• TEXTE À LIRE:
+++++

# Remettre son Ipod à zéro



## Tamia02 (19 Novembre 2008)

Bonjours, je viens d'avoir mon Ipod touch, j'ai mis dans un premier temps un certain nombre de video mais dans un 2eme temps comme la mémoire me fait défaut et bien j'aimerais le "remettre a zéro" pour le syncroniser ultérieurement... Merci de votre aide ...


----------



## vaness'93 (19 Novembre 2008)

Moi je suis en pleine négoce avec le père noël pour avoir le mien... J'aimerai bien t'aider ! T'as pas un mode d'emploi avec ton truc ?


----------



## DeepDark (19 Novembre 2008)

+++++

• LISTE DES CONSIGNES:
(a) Les affirmations suivantes concordent-elles avec le fil sur la remise à zéro de l'iPod ? Répondez par oui ou non à chacune, en citant les mots décisifs du fil. (i) Tamia02 a déjà placé des vidéos sur son iPod touch. (ii) vaness'93 possède déjà un iPod. (iii) Tamia02 compte synchroniser l'appareil plus tard.
(b) Traduisez en anglais cette phrase du fil sur la remise à zéro de l'iPod : « Moi je suis en pleine négoce avec le père noël pour avoir le mien... »
(c) Rédigez la suite du fil sur la remise à zéro de l'iPod en écrivant le message de DeepDark.
La liste ci-après est un matériau indépendant du fil sur la remise à zéro de l'iPod.

+++++

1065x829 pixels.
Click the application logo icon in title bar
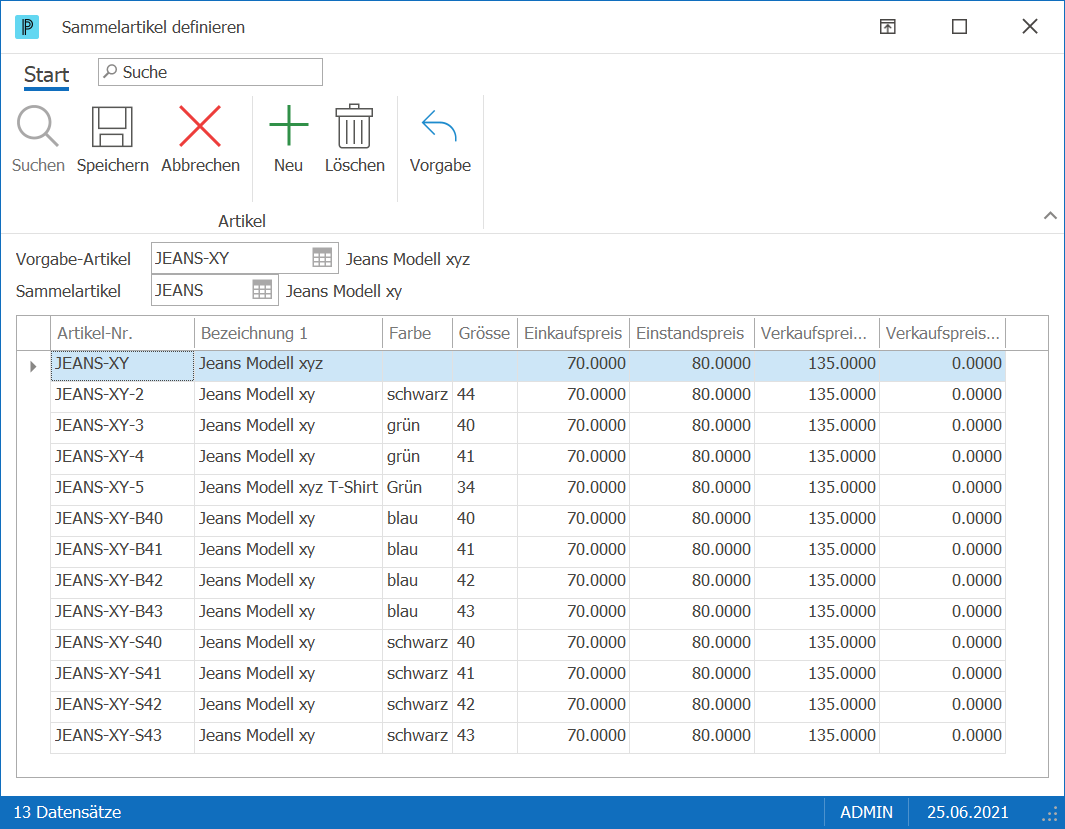[x=27, y=27]
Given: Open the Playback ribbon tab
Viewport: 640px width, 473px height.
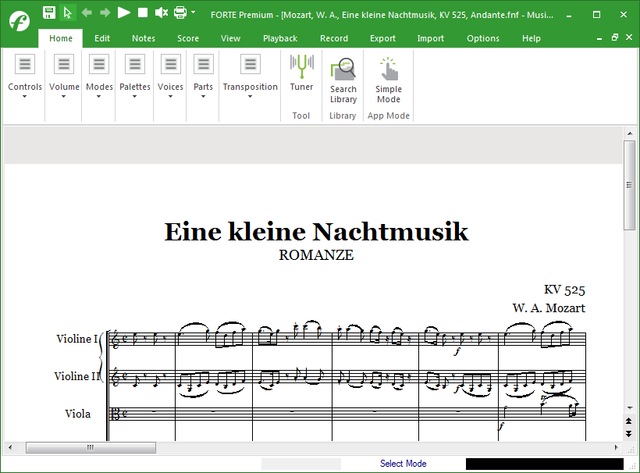Looking at the screenshot, I should (279, 38).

+++++

• CORRIGÉ:
(a)
(i) Oui : « j'ai mis dans un premier temps un certain nombre de video ».
(ii) Non : « Moi je suis en pleine négoce avec le père noël pour avoir le mien... ».
(iii) Oui : « pour le syncroniser ultérieurement... ».

(b) Me, I'm in the middle of negotiating with Santa Claus to get mine...

(c)
Tamia02 a dit:


> Bonjours, je viens d'avoir mon Ipod touch, j'ai mis dans un premier temps un certain nombre de video mais dans un 2eme temps comme la mémoire me fait défaut et bien j'aimerais le "remettre a zéro" pour le syncroniser ultérieurement... Merci de votre aide ...


Depuis iTunes tu supprimes les vidéos qui sont sur ton iPod...


Sinon toujours depuis iTunes tu peux le restaurer mais cela effacera *toutes* les données de ton iPod Touch...


----------



## Tamia02 (21 Novembre 2008)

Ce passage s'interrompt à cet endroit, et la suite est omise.